Data for the task Block Start

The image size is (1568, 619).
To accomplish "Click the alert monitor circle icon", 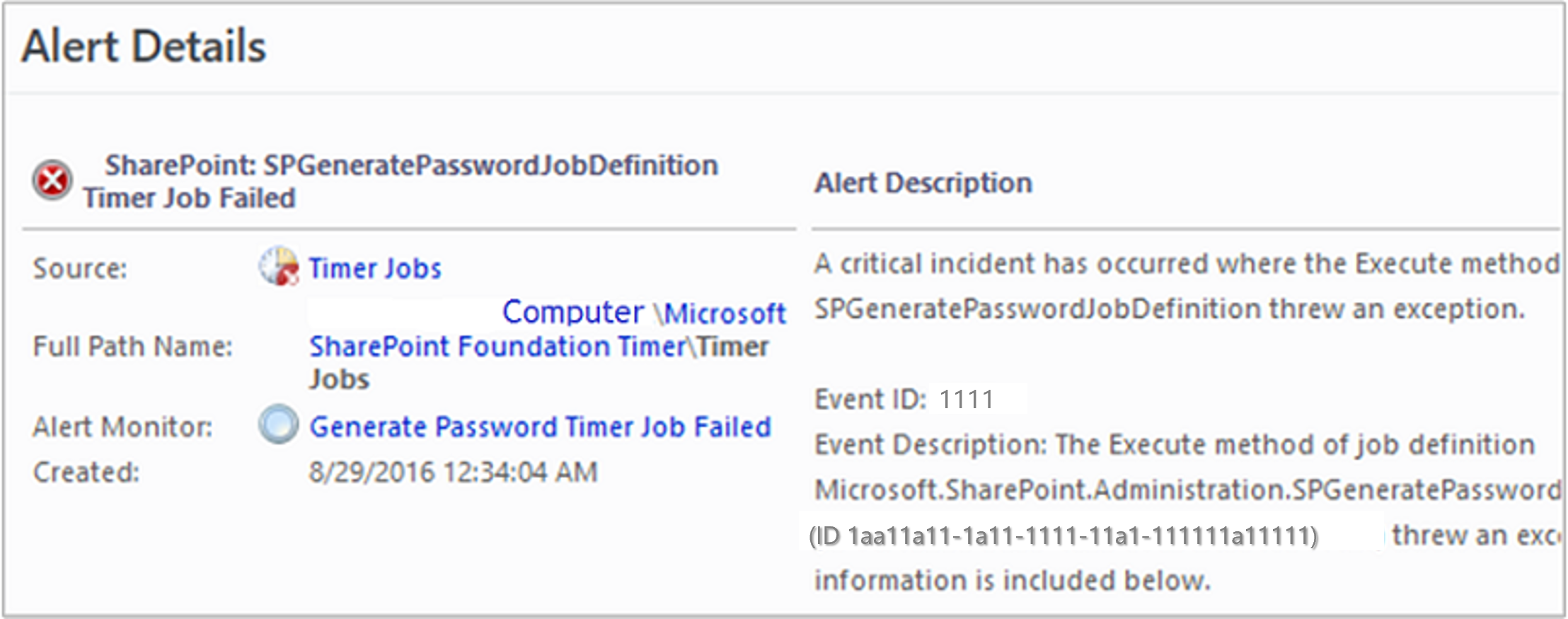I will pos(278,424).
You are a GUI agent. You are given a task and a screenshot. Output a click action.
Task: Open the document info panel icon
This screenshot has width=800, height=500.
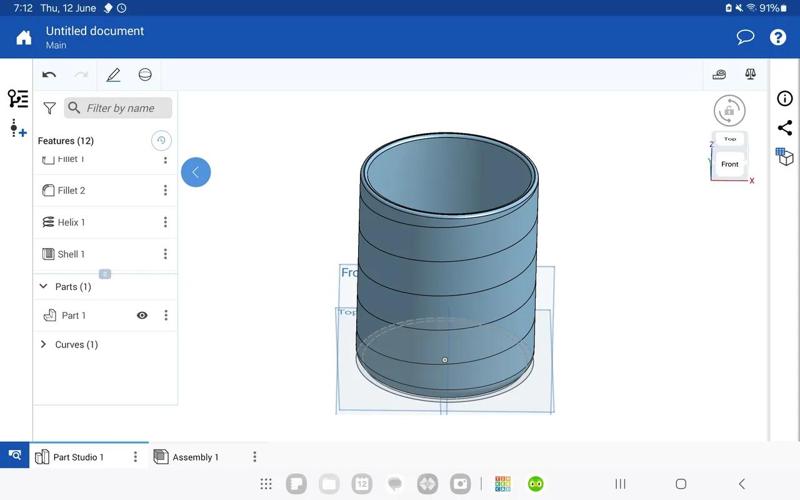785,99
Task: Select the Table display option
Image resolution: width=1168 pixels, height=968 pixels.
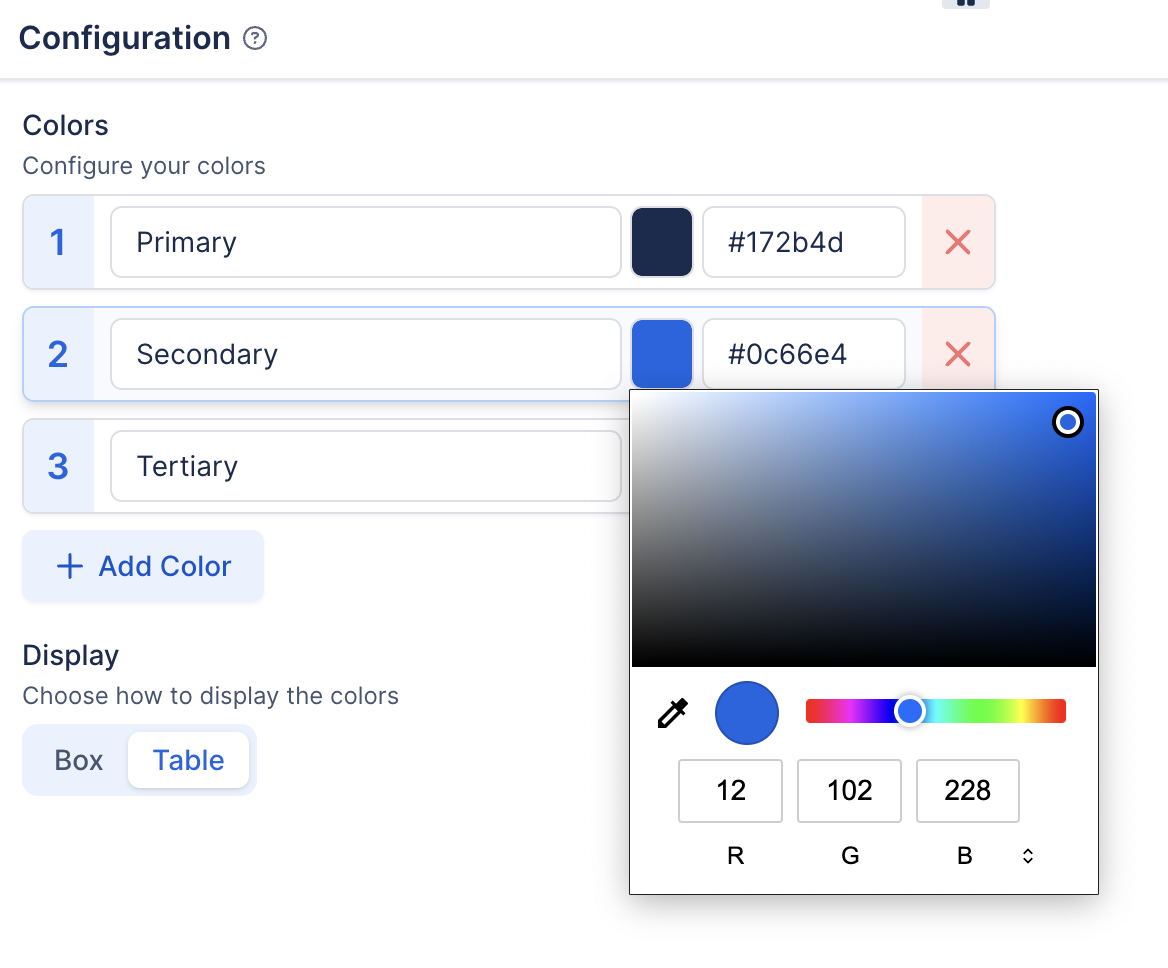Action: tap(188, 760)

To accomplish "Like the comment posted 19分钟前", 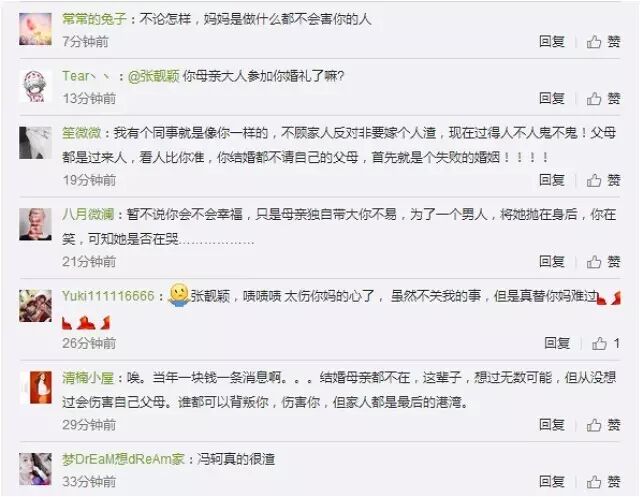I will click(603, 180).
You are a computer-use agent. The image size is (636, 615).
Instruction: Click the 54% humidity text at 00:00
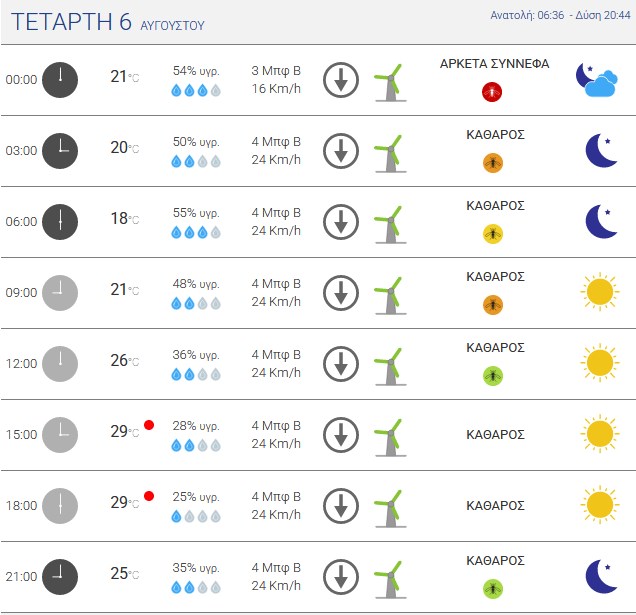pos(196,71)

Data for the task Block End

▸ What the task asks
Each line from the one containing "You are a computer-use" down to the final line of the records above must be reproduced exactly; no pictures go into the copy.

▸ Task result
You are a computer-use agent. The image size is (636, 615).
Instruction: Click the 54% humidity text at 00:00
pos(196,71)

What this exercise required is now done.